Objective -
Reproduce every line of the items below, replacing "radio button" with "option button" and leaving everything else unchanged. Omit the pictures from your answer.

(Word and element locating data)
════════════════════
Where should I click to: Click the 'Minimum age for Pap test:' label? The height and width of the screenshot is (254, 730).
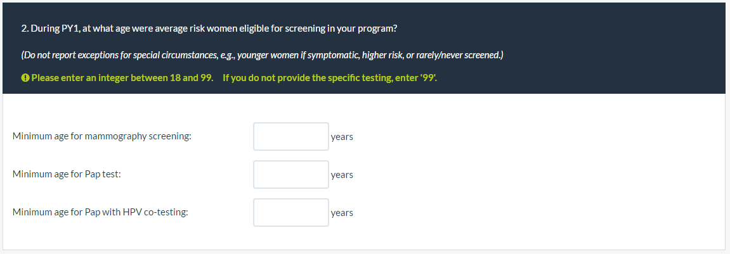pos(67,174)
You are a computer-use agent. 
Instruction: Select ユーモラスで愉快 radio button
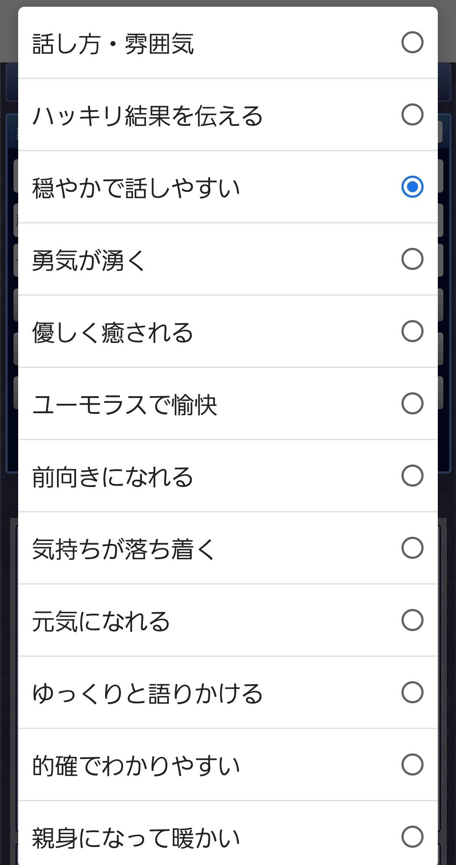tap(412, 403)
════════════════════
Response -
Where should I click to: Click the 'Minimum age for Pap test:' label? The height and width of the screenshot is (254, 730).
pos(67,174)
You are a computer-use agent. 
Instruction: Select ユーモラスで愉快 option button
tap(412, 403)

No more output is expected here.